А впрочем, он ведь не просто прогуливался. У него было важное дело: он шел покупать сигареты. О, какой проблемой стало это будничное занятие в начале восьмидесятых! Портилось всё вокруг, и табачная отрасль тоже понемногу разваливалась вместе со всей остальной промышленностью. Купишь пачку давно знакомой марки, закуришь — и не чувствуешь ни крепости, ни вкуса, только противный горьковатый дым тлеющей трухи.

Поэтому он заходил в магазин, брал на пробу всего одну пачку, выходил на улицу, тут же закуривал. Если оказывалась дрянь, выбрасывал в урну недокуренную сигарету вместе с пачкой и шел в магазин следующий. Так — дважды, и трижды, и пять раз подряд, пока не повезет наконец, пока не попадет на удачную партию. Тогда — покупал сразу пару блоков и, довольный, возвращался. В этом процессе была своя игра, она вносила хоть какое-то разнообразие в устоявшуюся жизнь.

Он приходил домой и первым делом записывал выношенные стихотворные строки. Потом — вернется к ним, еще не раз поправит. Потом решит: что можно послать в какой-нибудь журнал (пусть почти без надежды), а что лучше оставить для себя и никому не показывать, разве что ворчливому Марику. Вот, хоть это стихотворение о восьмидесятых.

Самое главное он так и хранил в запретной папке, для одного себя предназначенной. Казалось, он — живой человек из плоти и крови — чем дальше, тем больше становился подобен Силикоиду, который напрягал свой каменный мозг, для одного себя решая мировые проблемы. А что поделать, если он, как Силикоид, не мог существовать без пищи для размышления.

В тот вечер Григорьев ужинал дома после работы и слушал, как американские комментаторы обсуждают двадцатилетие Карибского кризиса. В октябре 1982-го глушить западные «голоса» опять стали умереннее. То ли приказ такой вышел, то ли работники глушилок утомились от своей трехсменной службы и начали халтурить, то ли сами глушилки износились от беспрерывной эксплуатации. Так или иначе, завывания в эфире, как когда-то, уже не перекрывали наглухо диапазоны передач. По краешку надсадного воя опять можно было расслышать и «Голос Америки», и «Би-би-си», и «Немецкую волну».

Телефонный звонок ударил совсем не вовремя. В трубке — голос Марика, показавшийся каким-то сонным:

— Это ты?

— Я, конечно. Слушай, Тёма, давай я тебе позже перезвоню.
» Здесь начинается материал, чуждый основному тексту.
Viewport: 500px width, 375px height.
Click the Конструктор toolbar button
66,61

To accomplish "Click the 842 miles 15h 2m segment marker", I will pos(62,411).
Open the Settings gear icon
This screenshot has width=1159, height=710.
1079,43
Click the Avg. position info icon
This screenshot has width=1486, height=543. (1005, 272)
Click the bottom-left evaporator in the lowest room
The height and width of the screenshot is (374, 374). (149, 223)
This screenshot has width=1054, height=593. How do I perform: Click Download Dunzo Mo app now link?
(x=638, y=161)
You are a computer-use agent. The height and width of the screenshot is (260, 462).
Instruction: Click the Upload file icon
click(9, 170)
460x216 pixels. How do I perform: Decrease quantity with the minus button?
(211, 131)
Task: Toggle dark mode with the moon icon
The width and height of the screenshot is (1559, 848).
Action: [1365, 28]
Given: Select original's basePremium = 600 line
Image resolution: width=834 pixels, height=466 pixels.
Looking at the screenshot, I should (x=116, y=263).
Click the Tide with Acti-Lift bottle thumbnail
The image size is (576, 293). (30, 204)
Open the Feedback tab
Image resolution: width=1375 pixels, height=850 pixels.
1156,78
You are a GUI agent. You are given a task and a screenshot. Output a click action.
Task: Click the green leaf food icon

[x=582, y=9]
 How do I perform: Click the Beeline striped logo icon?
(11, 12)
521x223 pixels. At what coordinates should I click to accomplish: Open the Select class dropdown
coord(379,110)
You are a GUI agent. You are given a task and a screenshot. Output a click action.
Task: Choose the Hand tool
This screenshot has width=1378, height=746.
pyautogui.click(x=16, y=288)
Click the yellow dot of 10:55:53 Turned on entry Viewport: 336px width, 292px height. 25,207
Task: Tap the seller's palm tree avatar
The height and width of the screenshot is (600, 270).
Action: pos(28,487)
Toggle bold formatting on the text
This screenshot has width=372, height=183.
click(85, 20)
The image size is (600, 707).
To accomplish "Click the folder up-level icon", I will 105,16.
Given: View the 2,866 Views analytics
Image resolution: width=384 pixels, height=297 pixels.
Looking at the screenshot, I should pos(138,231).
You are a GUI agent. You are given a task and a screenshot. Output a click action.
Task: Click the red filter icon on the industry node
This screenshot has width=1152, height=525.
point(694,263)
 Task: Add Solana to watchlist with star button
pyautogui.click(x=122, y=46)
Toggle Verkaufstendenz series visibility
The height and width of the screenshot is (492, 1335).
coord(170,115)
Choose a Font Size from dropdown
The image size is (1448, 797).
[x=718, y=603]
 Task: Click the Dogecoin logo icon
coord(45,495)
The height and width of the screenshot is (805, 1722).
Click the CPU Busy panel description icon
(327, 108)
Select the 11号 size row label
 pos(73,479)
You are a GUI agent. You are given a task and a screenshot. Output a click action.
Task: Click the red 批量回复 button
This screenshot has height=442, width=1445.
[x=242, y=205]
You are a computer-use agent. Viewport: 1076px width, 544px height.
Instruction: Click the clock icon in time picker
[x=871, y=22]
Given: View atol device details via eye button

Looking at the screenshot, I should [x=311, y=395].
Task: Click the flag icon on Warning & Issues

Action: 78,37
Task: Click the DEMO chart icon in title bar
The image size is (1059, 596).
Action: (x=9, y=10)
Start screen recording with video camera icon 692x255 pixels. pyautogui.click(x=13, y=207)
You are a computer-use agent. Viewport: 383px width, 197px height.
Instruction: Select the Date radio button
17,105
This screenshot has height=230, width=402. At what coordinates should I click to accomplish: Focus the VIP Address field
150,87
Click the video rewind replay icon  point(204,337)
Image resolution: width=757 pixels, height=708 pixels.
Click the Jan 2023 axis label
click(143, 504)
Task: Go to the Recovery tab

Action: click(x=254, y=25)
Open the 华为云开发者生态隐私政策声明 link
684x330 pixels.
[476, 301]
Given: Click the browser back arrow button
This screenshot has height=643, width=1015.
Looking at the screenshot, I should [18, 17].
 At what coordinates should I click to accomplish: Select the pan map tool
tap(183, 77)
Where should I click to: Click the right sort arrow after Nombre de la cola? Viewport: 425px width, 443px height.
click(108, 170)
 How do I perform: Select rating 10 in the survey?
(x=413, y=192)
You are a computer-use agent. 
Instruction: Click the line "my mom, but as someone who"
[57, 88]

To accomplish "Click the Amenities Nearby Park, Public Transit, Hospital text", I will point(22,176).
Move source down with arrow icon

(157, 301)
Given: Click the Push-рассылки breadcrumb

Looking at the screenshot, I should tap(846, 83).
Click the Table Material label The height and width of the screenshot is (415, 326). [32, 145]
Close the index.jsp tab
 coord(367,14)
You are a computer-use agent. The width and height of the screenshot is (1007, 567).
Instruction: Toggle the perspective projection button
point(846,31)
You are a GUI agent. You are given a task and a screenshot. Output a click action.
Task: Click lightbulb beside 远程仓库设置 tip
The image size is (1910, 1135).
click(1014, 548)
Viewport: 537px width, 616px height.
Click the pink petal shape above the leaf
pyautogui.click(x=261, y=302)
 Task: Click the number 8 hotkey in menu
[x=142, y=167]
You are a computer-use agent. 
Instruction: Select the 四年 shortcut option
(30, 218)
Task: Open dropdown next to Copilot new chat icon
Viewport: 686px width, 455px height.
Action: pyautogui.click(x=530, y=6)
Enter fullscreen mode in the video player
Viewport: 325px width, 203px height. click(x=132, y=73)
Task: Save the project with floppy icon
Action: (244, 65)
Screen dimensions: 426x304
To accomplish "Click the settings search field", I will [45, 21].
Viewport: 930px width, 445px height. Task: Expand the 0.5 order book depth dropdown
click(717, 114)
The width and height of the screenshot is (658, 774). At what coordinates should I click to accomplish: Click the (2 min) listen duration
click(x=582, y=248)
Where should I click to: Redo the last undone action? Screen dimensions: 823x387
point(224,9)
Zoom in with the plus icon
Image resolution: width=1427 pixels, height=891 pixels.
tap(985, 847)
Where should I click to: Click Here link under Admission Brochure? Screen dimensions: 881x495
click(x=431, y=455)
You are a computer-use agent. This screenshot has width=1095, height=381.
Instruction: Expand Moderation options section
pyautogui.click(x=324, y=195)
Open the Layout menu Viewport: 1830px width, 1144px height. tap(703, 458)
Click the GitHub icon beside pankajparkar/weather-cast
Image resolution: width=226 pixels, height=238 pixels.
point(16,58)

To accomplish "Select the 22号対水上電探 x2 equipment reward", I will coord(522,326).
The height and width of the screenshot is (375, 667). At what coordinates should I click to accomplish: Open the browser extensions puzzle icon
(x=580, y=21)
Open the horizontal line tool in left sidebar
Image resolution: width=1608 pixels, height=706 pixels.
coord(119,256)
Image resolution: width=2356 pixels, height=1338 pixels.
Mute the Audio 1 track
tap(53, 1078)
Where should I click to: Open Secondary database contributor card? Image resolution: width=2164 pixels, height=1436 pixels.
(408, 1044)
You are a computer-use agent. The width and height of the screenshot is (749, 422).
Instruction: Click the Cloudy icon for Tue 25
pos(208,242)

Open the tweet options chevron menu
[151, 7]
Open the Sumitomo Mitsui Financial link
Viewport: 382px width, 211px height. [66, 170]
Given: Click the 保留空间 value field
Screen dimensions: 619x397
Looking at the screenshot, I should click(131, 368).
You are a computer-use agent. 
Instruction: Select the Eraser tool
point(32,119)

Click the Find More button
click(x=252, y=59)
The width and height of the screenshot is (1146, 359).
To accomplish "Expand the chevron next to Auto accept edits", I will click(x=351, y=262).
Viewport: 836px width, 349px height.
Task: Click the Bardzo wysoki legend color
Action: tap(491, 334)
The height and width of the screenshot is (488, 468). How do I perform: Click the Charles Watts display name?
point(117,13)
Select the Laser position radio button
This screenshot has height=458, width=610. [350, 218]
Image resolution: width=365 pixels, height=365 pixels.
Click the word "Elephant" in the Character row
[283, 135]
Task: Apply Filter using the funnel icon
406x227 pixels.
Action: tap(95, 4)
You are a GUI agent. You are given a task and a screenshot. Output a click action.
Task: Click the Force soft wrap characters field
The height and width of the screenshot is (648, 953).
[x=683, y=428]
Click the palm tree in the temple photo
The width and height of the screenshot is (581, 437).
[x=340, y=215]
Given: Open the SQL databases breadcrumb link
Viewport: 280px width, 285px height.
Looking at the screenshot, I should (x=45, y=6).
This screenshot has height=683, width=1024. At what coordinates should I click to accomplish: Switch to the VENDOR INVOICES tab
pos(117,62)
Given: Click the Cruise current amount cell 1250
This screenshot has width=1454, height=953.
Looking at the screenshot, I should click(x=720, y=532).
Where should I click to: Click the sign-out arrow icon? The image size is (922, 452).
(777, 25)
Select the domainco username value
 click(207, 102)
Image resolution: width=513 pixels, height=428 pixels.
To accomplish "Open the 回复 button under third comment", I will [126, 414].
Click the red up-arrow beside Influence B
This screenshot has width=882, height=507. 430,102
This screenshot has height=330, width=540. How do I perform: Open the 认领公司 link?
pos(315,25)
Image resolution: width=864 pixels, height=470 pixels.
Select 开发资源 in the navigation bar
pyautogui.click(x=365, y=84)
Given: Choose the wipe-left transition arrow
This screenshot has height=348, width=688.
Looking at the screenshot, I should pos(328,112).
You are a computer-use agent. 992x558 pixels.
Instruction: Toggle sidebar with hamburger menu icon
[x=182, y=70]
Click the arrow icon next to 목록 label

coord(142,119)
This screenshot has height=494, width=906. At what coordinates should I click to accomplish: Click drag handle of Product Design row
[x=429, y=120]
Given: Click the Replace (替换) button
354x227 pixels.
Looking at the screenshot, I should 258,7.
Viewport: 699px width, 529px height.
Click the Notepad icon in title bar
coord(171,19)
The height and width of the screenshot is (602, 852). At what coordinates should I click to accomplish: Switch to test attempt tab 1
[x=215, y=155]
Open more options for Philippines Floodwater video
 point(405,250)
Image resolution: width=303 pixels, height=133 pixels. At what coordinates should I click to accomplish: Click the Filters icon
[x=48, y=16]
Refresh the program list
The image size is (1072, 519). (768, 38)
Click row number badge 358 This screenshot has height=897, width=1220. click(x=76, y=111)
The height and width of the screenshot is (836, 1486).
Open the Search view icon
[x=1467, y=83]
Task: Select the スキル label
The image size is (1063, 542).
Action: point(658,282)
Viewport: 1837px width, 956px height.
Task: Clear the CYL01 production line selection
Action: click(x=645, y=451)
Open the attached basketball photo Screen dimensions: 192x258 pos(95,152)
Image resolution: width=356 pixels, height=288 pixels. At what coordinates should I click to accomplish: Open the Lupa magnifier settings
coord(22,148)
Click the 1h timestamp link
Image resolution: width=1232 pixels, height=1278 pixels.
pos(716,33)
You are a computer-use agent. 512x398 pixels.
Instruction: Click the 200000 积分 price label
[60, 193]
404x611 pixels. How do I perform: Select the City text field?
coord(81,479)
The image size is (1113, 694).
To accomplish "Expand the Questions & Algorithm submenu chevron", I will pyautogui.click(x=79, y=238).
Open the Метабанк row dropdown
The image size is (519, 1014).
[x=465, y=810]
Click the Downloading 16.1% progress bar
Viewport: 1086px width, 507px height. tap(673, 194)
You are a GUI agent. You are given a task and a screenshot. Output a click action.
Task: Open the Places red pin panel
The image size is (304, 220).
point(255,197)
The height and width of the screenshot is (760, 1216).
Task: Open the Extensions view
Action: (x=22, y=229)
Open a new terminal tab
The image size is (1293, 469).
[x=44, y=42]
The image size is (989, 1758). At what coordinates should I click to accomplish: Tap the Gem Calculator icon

— Димка умер, — сказал Марик.

— Что-о?!

Пол улетел из-под ног. Чувство дурнотной невесомости. Обрывающее душу падение в пустоту… Почти рефлекторно поймал колеблющийся стул, подтянул к себе, повалился на него. Стены продолжали косой полет, но вместе с опорой вернулось, хоть клочковатое и уносящееся, ощущение реальности.

На столике подвывал и хрипел приемник. Марик в трубке молчал. И Григорьеву не хватало воздуха, чтоб выдавить из себя хоть слово.

Что было потом? Несколько первых дней отчетливо и не вспомнить. Словно вращался вокруг калейдоскоп, в котором пересыпались однотонные, тусклые кристаллы.

Что-то происходило. Мокрый асфальт вязко прогибался под ногами, когда он с колотящимся сердцем бежал к дому Стеллы.